══ Task material ══
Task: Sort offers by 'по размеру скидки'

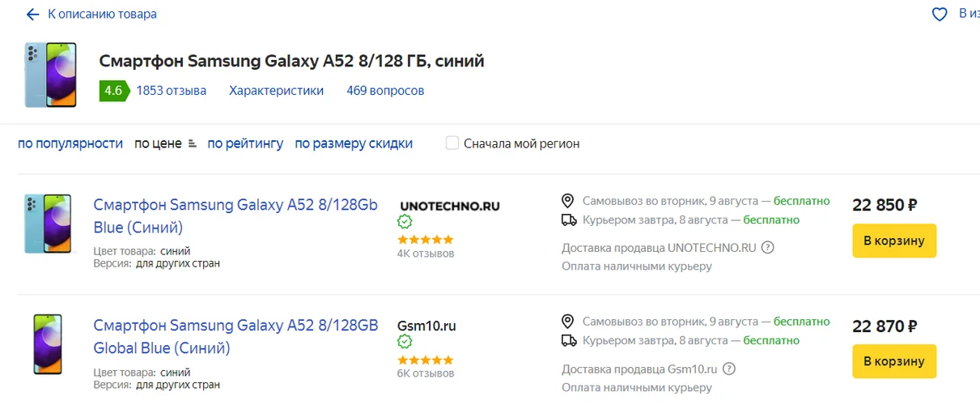Action: (x=354, y=143)
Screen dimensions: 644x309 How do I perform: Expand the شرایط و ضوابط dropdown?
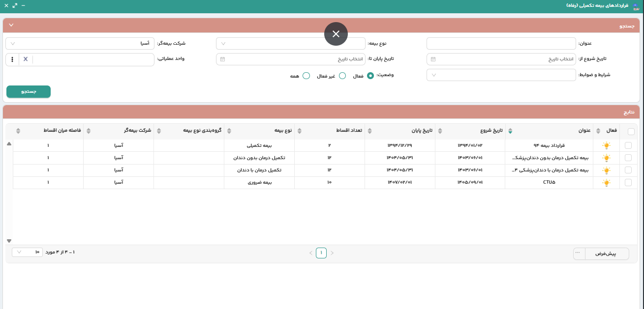[x=501, y=75]
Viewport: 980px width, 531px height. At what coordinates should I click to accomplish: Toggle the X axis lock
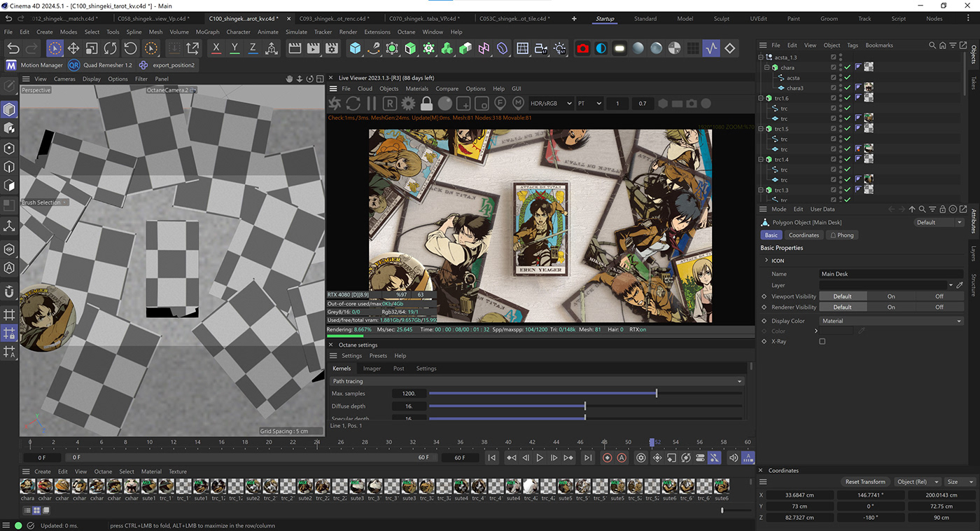(216, 48)
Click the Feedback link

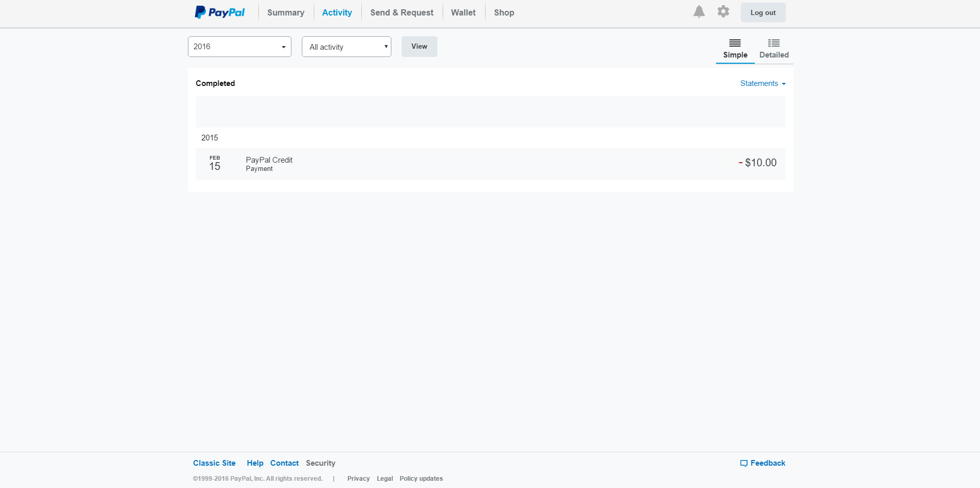[763, 463]
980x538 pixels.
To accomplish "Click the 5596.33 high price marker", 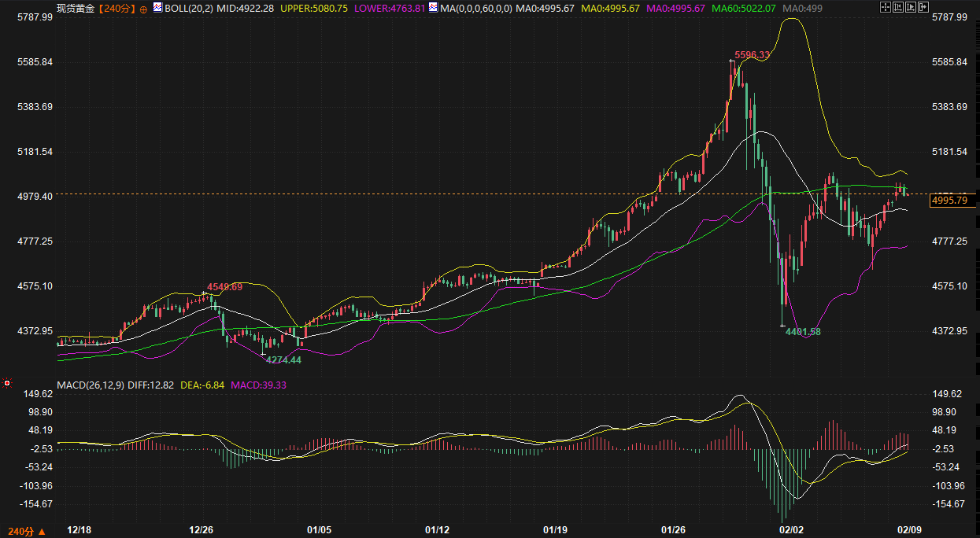I will tap(752, 55).
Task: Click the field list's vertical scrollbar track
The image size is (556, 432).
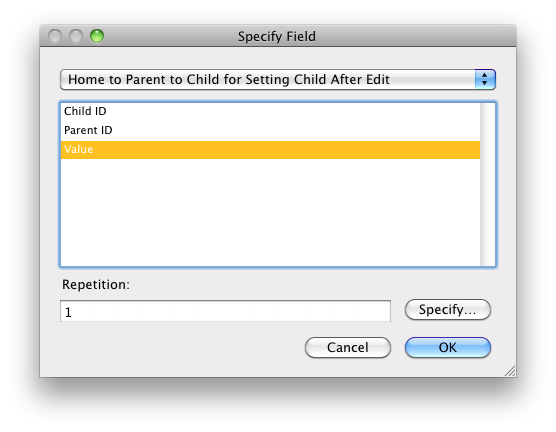Action: coord(487,184)
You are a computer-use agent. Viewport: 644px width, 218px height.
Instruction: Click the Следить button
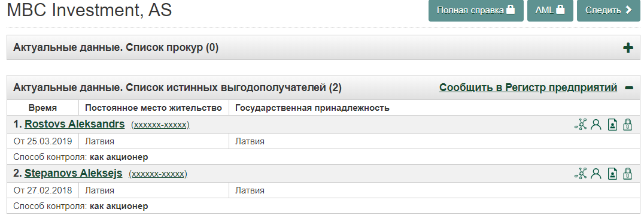(609, 10)
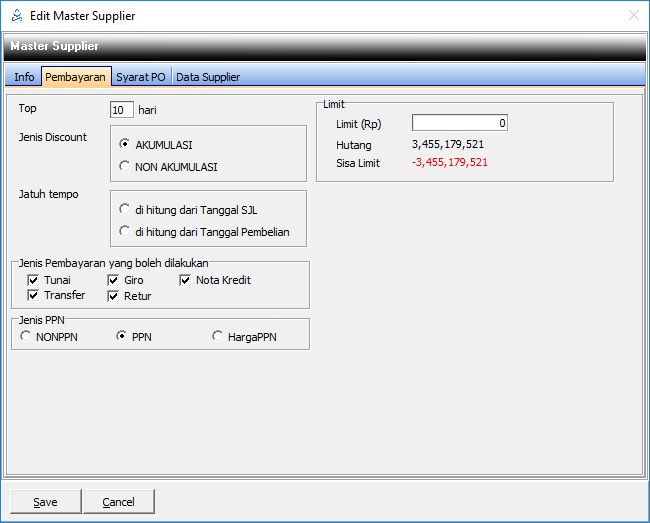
═══
Put down exactly the lines of the data above that run from its first line through the line bearing "980x538 pixels.", and no pictures.

* _Exercise output_
Task: Sort offers by 'по размеру скидки'

Action: (x=354, y=143)
Screen dimensions: 644x309 How do I perform: Expand the شرایط و ضوابط dropdown?
[x=501, y=75]
Viewport: 980px width, 531px height. At what coordinates should I click to accomplish: Toggle the X axis lock
(216, 48)
Click the Feedback link

[763, 463]
980x538 pixels.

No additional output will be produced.